The local Bulgarians traditionally belong to the ethnographic group of the Torlaks and speak a transitional Bulgarian dialect, the Belogradchik dialect. Most of the population are adherents of the Bulgarian Orthodox Church. The municipality has 30 registered cultural monuments and 12 consecrated stone crosses, of which eight in Chiprovtsi. Such crosses are typical for the Bulgarian northwest and each is dedicated to a saint: they serve both demarcating and religious purposes. Most of the crosses are not dated, with the notable exceptions of Saint Demetrius—1755, Saints Peter and Paul—1781 and Holy Mother of God—1874.

A notable cultural trait of Chiprovtsi shared with much of the region is the veneration of a family patron saint, named svetets ("saint") and akin to Serbian slava.

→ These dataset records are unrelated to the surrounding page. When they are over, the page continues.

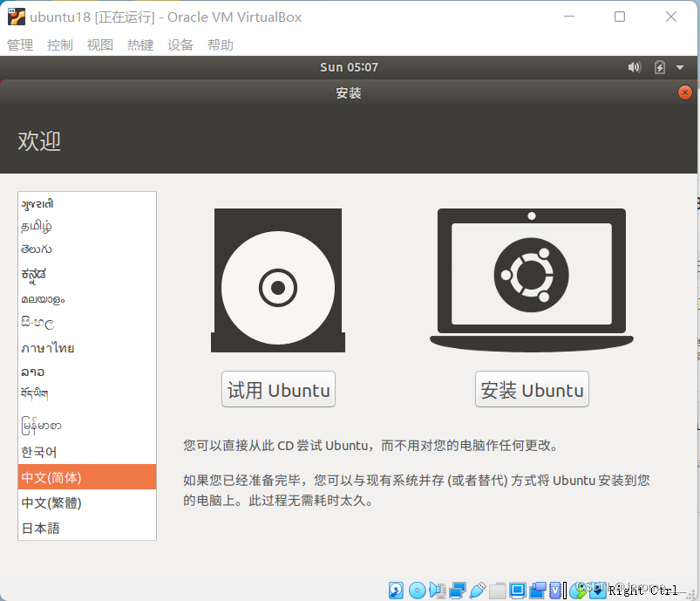Click the Sun 05:07 clock in top panel

(348, 66)
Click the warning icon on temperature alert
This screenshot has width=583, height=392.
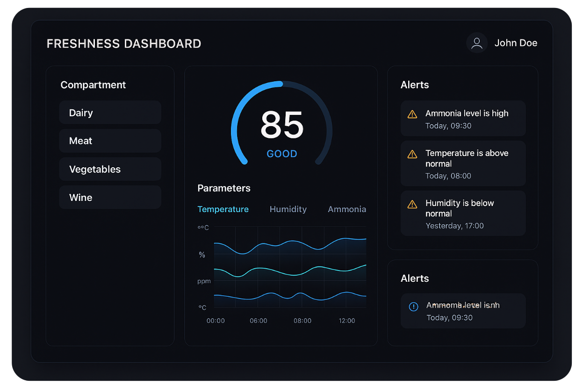tap(412, 154)
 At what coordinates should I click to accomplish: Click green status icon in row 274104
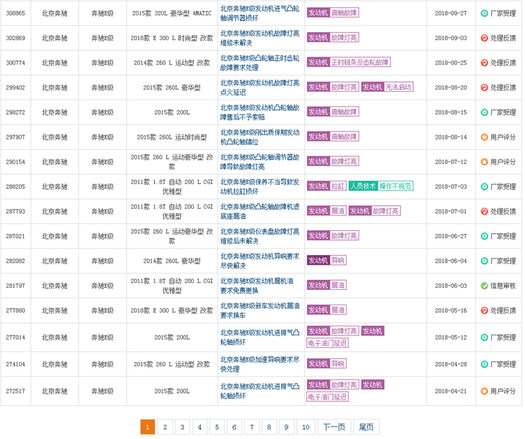coord(484,364)
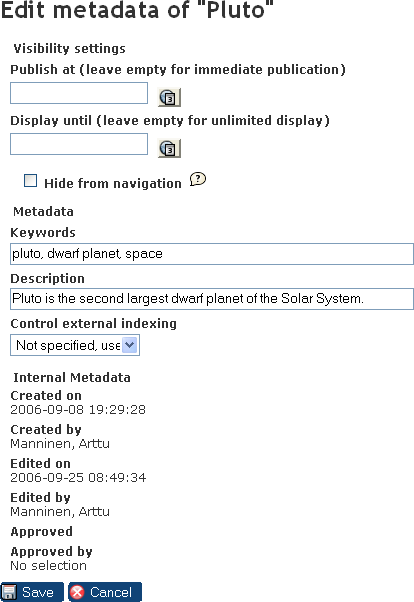Click the "Display until" label text
Viewport: 414px width, 602px height.
click(x=51, y=121)
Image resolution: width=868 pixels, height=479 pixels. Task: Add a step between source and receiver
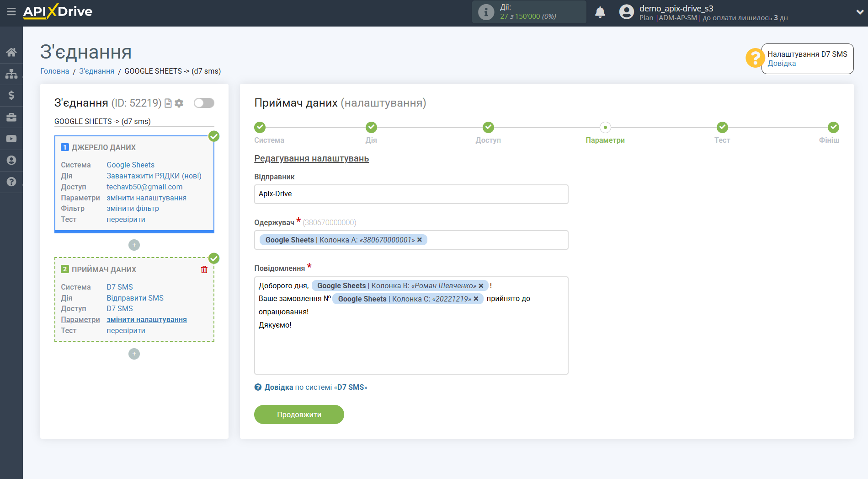coord(134,245)
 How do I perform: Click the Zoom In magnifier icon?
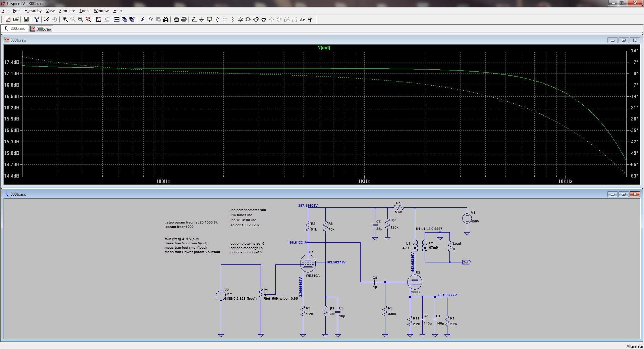point(65,19)
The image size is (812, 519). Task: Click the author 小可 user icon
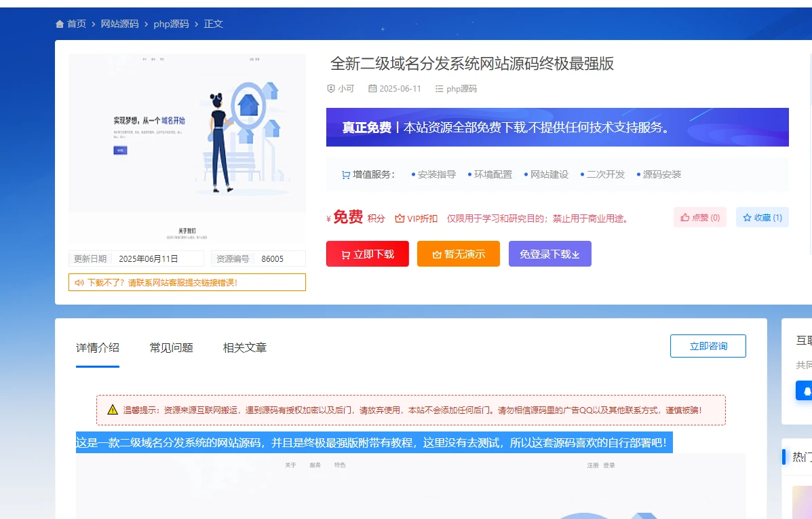click(x=331, y=89)
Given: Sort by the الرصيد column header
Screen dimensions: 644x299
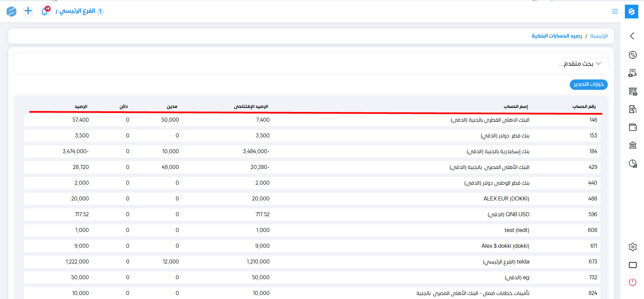Looking at the screenshot, I should [x=81, y=107].
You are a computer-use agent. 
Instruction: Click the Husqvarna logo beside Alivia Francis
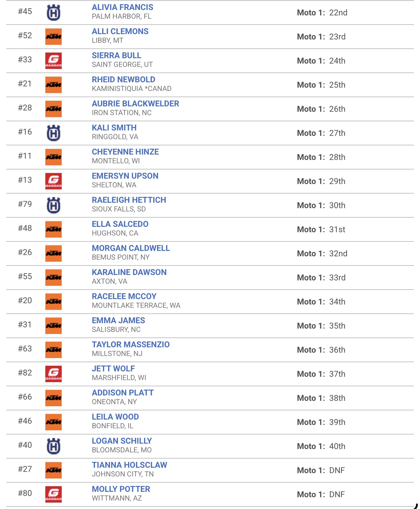click(x=54, y=13)
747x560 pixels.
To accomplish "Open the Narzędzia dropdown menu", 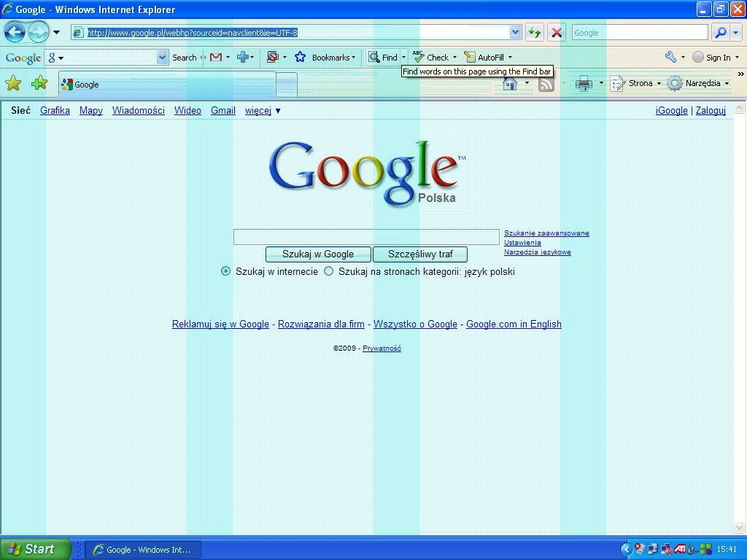I will click(698, 83).
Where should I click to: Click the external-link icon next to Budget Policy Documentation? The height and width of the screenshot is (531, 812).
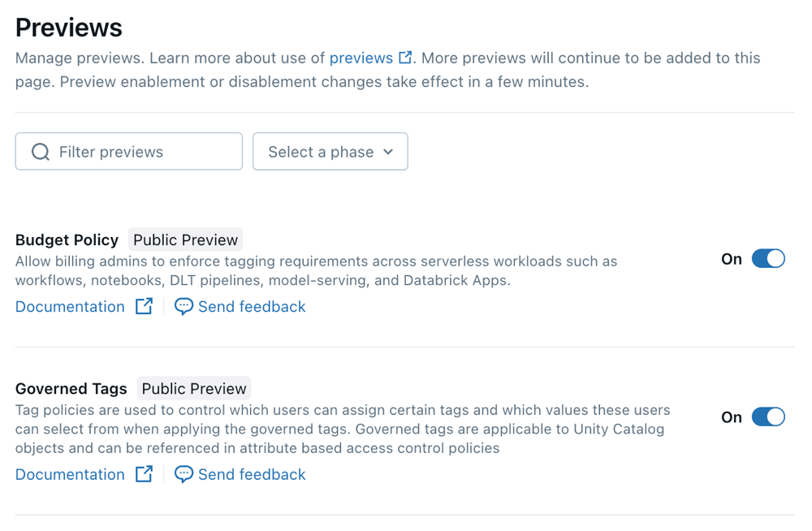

The practice exists since time immemorial and the family saint is thought to have been chosen by the taking of a random candle by an unaware person. The svetets is associated to the family house: when a daughter-in-law comes to live there, she accepts the family saint of the home, and when a family member or a foreign settler moves out or builds a new house, they adopt a new svetets.

Chiprovtsi has a museum of history that occupies two old-style buildings and features four exhibitions. These present the domestic life from Antiquity through the Middle Ages and the 17th-century heyday until today, as well as works of the Chiprovtsi goldsmithing and carpet industry. The town has an Eastern Orthodox church dedicated to the Ascension of Jesus; the remains of the old Roman Catholic church of Saint Mary have also been preserved. The Chiprovtsi Monastery is situated outside the town; there are ruins of several other Orthodox churches and another monastery.

The town has a community cultural centre (chitalishte) with branches in eight of the villages in the municipality. The chitalishte has a youth dancing group, a folk music group, a theatrical group, a folk ritual and customs reproduction group and other similar groups. The nine libraries of the Chiprovtsi chitalishte and its branches house 65,975 volumes of books.